» **Quoted passage**:
####################
The response variable, which is binary, is binomially distributed (unconditionally with the covariates). There is some proportion of successes and a certain sample size. We can calculate the sample proportion and sample size from the data.
x <- sum(Mroz$lfpn);x
## [1] 428
y <- nrow(Mroz)
z <- x / y # proportion of successes
So the response variable shows that out of 753 women (our n), about 57% are in the labor force (our p), which we are defining as a success. The question of this model with respect to statistical inference is- what percentage of women IN THE POPULATION are in the labor force (and how much variation is explained by the predictors)?
Before we look at the predictors, let’s look at the distribution of fitted values.
hist(Mroz.mod$fitted.values)
As you can see, everything is bound between 0 and 1. This is what we’re looking for in the logistic model.
OK, so how do we get there? We’ll need a bit of statistical theory. We’re going to do this in 3 steps.
Going back to the simple linear regression, we can define the response as an expected value, E(y_i | b0, b1, b2, etc.). In the case of a logistic regression, the response is a probability (the probability of being in the labor force), so we’ll call it p. To be clear: p_i = E(y_i | b0, b1, b2, etc.) The domain of the response is between 0 and 1. (Except it isn’t.)
####################
» **Material supplied**:
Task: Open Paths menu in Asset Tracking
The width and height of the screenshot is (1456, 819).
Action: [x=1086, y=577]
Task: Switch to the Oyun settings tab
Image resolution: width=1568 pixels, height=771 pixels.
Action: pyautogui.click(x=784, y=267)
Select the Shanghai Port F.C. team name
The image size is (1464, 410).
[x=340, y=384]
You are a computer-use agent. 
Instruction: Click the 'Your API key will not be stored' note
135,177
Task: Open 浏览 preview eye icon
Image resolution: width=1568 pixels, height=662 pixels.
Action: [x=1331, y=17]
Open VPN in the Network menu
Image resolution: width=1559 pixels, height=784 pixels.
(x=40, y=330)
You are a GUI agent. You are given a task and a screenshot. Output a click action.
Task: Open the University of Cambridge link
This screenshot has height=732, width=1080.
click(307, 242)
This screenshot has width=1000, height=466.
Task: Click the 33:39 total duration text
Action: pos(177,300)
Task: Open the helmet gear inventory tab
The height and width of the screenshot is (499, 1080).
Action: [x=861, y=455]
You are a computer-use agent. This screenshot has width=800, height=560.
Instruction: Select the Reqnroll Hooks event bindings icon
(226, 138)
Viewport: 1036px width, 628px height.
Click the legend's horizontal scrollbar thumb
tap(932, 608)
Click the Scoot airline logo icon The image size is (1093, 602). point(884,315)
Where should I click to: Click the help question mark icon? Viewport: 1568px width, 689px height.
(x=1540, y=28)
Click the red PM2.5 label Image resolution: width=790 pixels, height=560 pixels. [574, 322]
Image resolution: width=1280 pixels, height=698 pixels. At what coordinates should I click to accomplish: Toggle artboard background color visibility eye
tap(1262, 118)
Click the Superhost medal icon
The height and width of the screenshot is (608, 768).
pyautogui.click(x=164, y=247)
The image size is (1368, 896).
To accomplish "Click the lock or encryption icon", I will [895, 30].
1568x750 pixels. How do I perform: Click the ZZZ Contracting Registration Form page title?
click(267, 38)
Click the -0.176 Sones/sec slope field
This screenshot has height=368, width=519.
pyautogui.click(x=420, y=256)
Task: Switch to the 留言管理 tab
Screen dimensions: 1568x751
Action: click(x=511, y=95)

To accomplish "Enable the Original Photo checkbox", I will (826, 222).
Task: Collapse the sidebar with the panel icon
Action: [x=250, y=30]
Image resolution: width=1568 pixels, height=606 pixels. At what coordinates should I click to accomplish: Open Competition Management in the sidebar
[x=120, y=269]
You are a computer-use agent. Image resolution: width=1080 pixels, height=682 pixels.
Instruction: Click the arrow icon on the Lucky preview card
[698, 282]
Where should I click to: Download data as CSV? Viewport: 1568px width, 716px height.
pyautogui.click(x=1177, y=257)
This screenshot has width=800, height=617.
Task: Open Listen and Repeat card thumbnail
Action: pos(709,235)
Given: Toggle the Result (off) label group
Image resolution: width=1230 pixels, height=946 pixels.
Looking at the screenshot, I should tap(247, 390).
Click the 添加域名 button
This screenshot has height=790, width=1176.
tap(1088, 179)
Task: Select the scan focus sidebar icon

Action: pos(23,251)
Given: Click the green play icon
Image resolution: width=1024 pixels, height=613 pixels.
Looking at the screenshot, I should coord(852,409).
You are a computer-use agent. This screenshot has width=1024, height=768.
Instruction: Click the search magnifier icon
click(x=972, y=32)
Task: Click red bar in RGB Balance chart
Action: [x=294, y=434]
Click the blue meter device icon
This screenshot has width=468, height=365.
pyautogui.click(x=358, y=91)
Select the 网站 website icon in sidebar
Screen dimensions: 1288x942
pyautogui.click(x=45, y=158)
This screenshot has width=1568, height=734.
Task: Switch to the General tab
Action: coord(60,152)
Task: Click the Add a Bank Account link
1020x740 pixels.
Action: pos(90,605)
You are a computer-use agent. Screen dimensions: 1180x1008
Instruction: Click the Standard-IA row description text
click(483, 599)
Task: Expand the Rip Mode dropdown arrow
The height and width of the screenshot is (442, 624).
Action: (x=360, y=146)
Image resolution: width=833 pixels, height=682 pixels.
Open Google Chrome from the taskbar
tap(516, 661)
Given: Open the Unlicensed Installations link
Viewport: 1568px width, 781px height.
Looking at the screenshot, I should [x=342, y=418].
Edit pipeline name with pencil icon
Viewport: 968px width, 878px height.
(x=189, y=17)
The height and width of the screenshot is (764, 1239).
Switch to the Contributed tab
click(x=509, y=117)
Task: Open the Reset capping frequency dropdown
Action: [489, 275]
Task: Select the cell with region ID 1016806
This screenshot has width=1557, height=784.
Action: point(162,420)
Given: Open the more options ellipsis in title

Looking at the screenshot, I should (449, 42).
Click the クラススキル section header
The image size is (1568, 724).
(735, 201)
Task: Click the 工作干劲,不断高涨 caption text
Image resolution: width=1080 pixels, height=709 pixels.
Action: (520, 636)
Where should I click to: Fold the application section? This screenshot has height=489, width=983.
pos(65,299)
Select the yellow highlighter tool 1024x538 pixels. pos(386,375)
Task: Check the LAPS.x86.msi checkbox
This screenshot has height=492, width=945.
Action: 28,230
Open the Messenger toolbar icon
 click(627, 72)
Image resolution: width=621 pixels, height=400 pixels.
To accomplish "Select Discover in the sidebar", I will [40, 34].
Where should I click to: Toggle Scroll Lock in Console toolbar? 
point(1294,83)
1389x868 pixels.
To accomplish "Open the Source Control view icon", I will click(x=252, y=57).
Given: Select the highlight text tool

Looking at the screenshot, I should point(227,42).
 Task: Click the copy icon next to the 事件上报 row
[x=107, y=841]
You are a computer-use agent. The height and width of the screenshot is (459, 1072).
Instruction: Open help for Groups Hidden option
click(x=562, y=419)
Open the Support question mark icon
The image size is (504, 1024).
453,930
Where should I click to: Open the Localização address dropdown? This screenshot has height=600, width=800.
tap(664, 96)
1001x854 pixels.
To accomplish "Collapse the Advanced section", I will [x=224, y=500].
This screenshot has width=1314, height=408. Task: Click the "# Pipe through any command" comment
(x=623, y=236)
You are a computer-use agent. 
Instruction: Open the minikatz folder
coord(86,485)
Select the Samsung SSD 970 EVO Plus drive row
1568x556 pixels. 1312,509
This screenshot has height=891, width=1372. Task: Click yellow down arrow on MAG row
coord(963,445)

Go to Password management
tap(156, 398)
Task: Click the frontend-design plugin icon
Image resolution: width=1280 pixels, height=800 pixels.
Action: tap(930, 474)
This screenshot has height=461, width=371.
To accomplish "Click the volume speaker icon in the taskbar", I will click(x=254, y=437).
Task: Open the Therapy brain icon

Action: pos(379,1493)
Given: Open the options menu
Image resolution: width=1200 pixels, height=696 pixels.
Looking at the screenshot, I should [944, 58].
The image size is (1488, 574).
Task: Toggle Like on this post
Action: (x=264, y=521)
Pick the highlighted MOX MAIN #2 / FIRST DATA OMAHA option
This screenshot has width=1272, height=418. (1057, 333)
####################
» **What is needed**: Repeat the logistic regression passage word for word, from "Before we look" to "the logistic model.". The items are separate material and have no connection to the logistic regression passage.

» **Exercise result**:
Before we look at the predictors, let’s look at the distribution of fitted values.
hist(Mroz.mod$fitted.values)
As you can see, everything is bound between 0 and 1. This is what we’re looking for in the logistic model.